Scènes

Andy Emler court à l’envers

Concert du quartet Running Backwards d’Andy Emler au Pannonica


Photo Michaël Parque

Solide quartet de musiciens emmenés par un Andy Emler aussi espiègle dans ses interventions orales que redoutable sur son piano, Running Backwards a retourné le Pannonica le mercredi 11 avril 2018.

Ce quartet est taillé pour la route et les scènes. La structure est légère et les individualités qui la composent n’ont jamais faibli en capacité créatrice. Seulement voilà, cette formation ne joue pas ou peu, termine même une brève existence après un disque et seulement quelques dates. Personne n’en veut, ce qui ne laisse pas d’étonner. Recherche de nouveaux projets (avec de préférence une chanteuse fragile), oui, place aux jeunes, oui, rentabilité économique, oui, nous entendons. Quelle espace pourtant accorder dans notre société à des musiciens en pleine possession de leur talent et suffisamment expérimentés pour emporter l’adhésion de n’importe quel public (fût-il profane en matière de musique aventureuse) ? Ils ont tant à transmettre. L’époque est frileuse et le monde marche à reculons.

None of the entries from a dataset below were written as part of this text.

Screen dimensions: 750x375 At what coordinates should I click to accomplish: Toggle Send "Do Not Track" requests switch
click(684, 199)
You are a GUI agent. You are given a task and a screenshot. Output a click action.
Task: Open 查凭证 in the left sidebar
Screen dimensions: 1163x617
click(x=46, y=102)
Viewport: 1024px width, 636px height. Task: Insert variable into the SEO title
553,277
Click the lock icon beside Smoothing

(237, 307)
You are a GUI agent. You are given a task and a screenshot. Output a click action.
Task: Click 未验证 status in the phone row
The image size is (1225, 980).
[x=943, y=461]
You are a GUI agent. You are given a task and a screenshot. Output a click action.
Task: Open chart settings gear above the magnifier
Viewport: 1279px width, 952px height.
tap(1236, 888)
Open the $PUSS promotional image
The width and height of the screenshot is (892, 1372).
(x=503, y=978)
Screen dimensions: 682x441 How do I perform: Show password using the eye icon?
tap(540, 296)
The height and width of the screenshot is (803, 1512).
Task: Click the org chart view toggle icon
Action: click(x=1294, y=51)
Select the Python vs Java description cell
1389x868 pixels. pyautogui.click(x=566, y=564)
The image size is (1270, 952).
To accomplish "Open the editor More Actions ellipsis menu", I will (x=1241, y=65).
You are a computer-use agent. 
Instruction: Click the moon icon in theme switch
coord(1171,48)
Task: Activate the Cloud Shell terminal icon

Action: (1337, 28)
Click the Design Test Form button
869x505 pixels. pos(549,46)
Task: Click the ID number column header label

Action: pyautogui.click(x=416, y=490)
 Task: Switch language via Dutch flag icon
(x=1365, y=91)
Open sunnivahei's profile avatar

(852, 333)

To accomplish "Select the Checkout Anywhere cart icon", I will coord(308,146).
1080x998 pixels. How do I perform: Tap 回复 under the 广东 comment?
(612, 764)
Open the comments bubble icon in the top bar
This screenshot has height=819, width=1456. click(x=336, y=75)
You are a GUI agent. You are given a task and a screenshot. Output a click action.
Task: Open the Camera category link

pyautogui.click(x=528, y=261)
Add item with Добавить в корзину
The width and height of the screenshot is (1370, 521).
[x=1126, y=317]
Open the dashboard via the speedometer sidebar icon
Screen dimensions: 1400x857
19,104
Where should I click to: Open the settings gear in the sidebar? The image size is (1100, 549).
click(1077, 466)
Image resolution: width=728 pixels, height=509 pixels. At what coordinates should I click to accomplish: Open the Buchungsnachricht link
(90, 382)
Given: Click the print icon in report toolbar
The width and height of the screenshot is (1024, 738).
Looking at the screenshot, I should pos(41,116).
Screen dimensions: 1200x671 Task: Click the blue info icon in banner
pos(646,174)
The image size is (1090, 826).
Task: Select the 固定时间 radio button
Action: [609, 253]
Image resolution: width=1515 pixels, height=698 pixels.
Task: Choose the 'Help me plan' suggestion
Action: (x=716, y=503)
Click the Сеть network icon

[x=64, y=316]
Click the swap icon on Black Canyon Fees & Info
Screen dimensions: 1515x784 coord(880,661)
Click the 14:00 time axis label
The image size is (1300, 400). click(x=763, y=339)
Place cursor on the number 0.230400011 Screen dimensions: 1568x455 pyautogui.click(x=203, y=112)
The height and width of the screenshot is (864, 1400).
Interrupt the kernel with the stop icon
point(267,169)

C’est d’ailleurs le nom du groupe et les éléments abondent pour justifier sa présence sur la scène du club. L’ambiance est détendue, c’est même par moments la franche rigolade entre Marc Ducret, Eric Echampard, Claude Tchamitchian et Andy Emler. Chez ce dernier, tout inspire la confiance. La spontanéité et les blagues à deux balles [1] mettent les rieurs de son côté, les compositions de sa main font le reste.

Andy Emler, photo Michael Parque

Sinueuses à souhait et taillées pour la paire qu’il forme avec le guitariste, leur mise en place implacable donne à transpirer mais exprime une vitalité bondissante jamais abstraite. Elles déploient des phrases virevoltantes qui accrochent l’attention sans jamais verser dans la logorrhée, dressée, il faut le dire, sur un tapis rythmique où roulent des grooves profonds.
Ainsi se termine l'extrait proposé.